What is required:
Take the lines below from the one with "The height and" through the one with "Task: Click the" and retype them exactly. Include nothing else, and no pictures.

Entries shown:
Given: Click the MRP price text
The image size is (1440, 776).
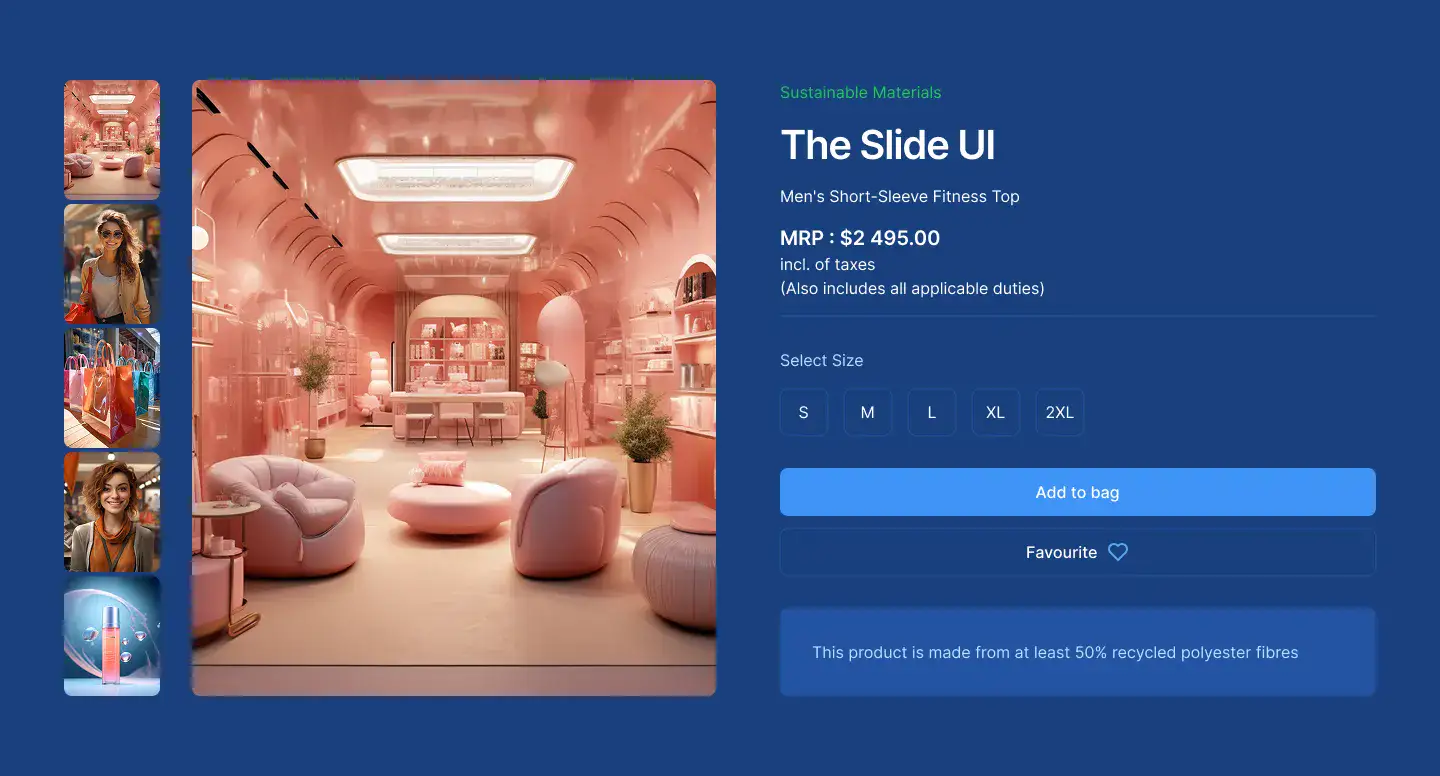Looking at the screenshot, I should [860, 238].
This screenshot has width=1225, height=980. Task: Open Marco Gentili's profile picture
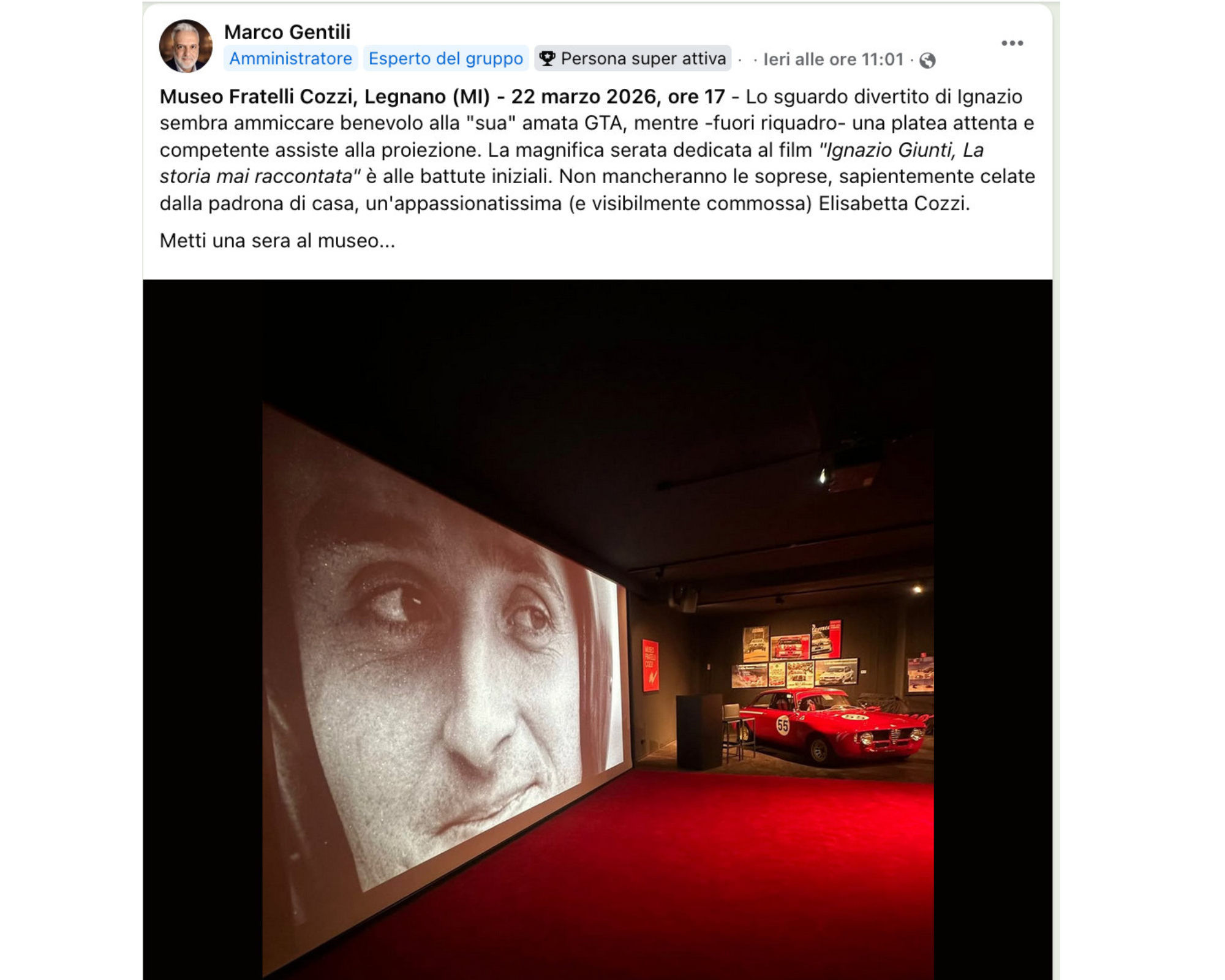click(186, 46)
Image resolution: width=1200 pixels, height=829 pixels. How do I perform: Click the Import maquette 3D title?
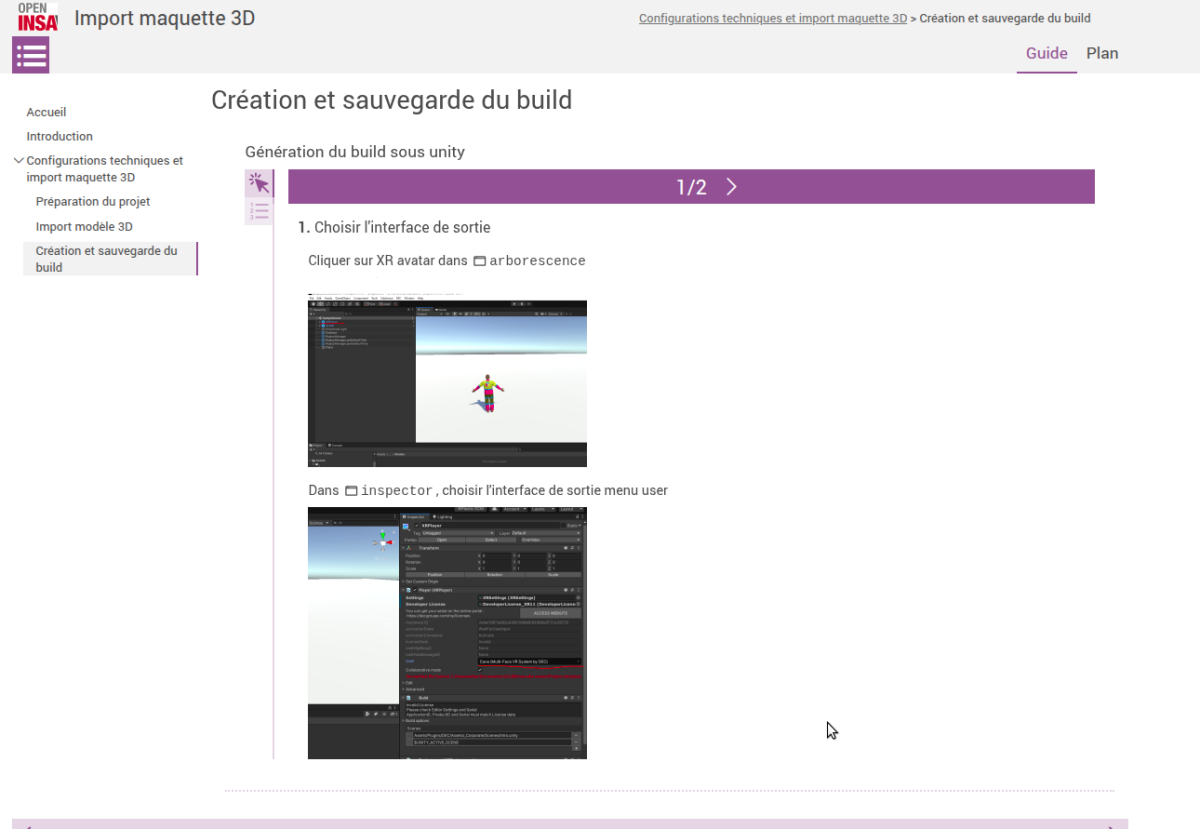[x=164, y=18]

---

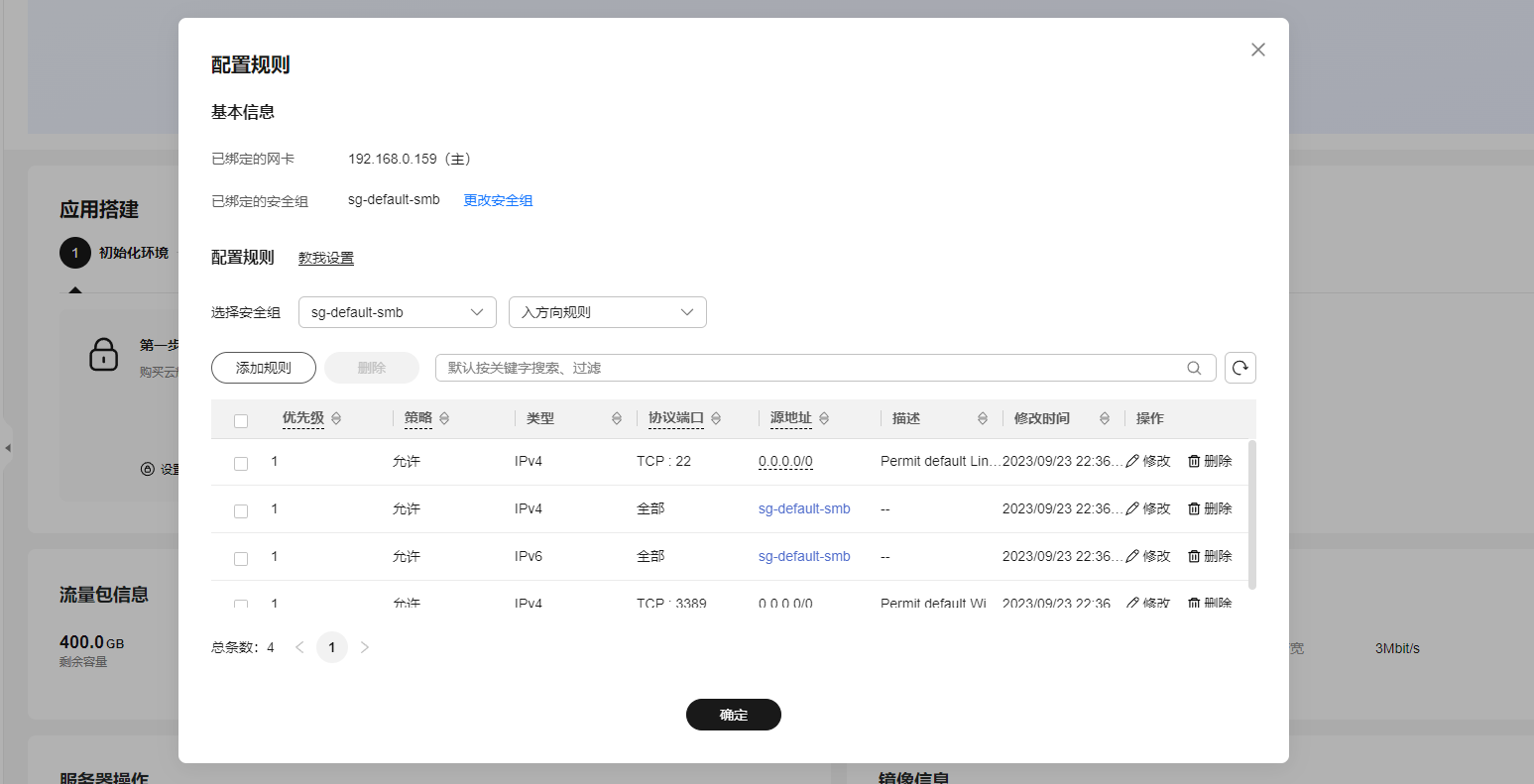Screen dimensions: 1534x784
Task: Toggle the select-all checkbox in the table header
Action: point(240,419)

==

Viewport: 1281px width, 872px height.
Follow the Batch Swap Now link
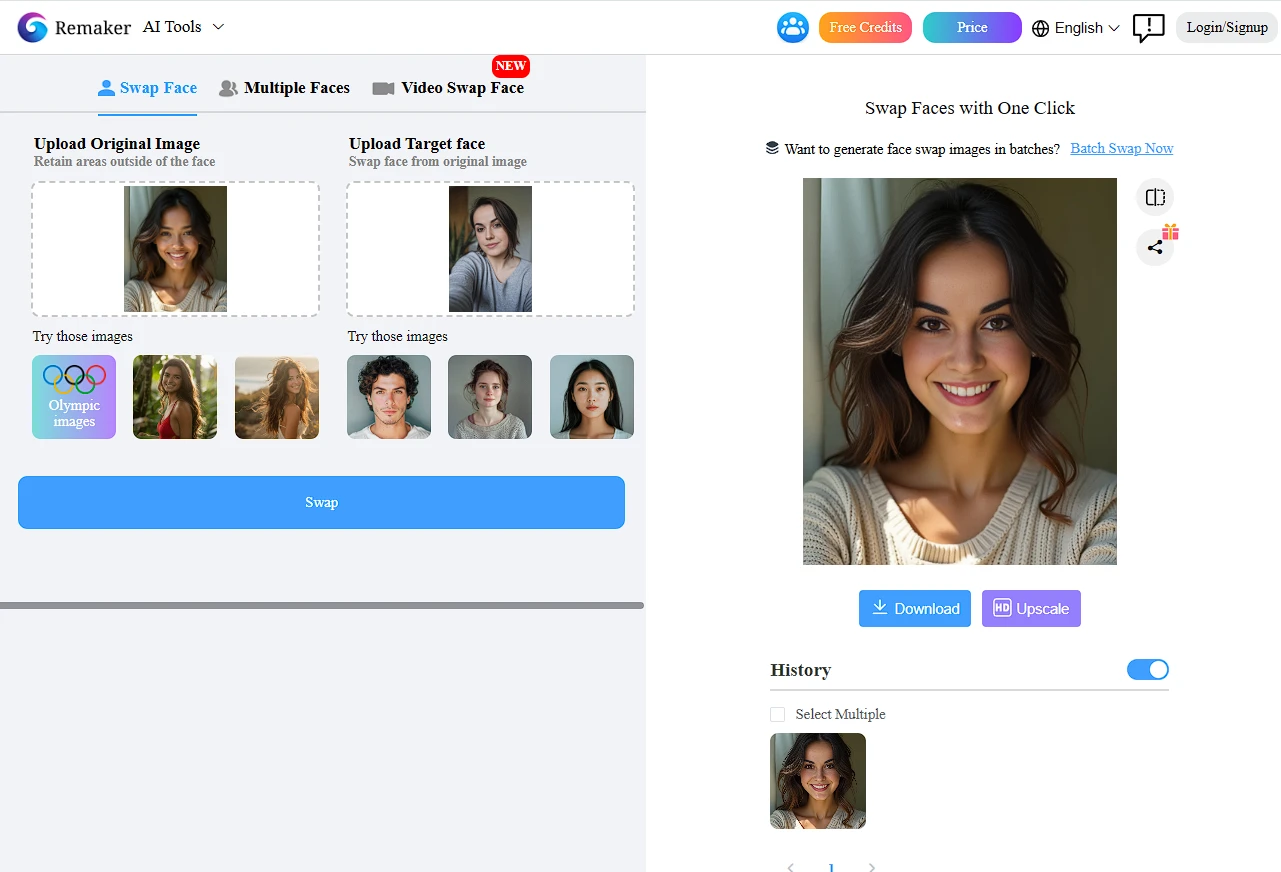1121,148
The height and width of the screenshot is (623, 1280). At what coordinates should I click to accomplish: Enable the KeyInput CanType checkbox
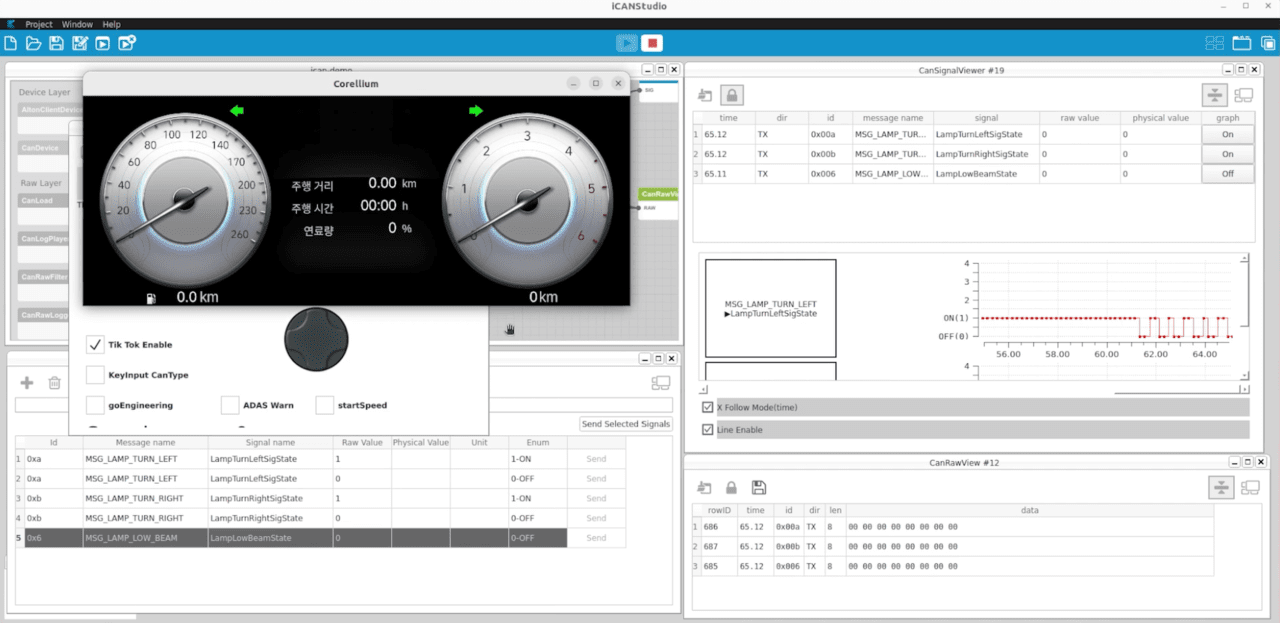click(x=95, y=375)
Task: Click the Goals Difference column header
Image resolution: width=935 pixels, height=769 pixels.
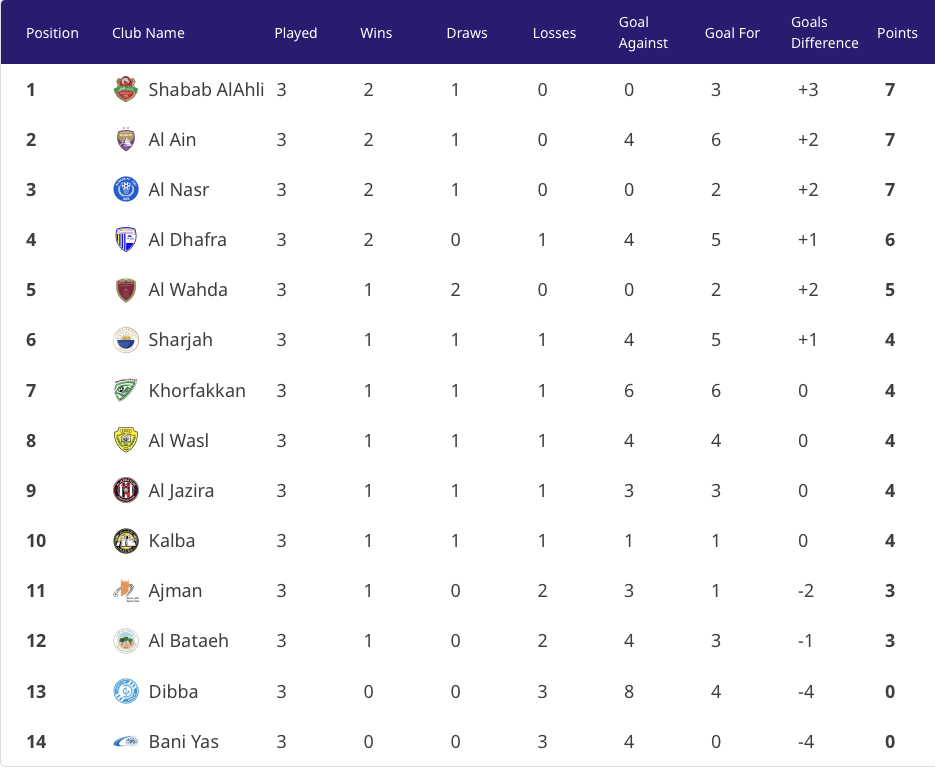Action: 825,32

Result of the exercise:
The height and width of the screenshot is (623, 1280). At what coordinates should I click to accomplish: Enable the KeyInput CanType checkbox
click(x=95, y=375)
Task: Click the Goals Difference column header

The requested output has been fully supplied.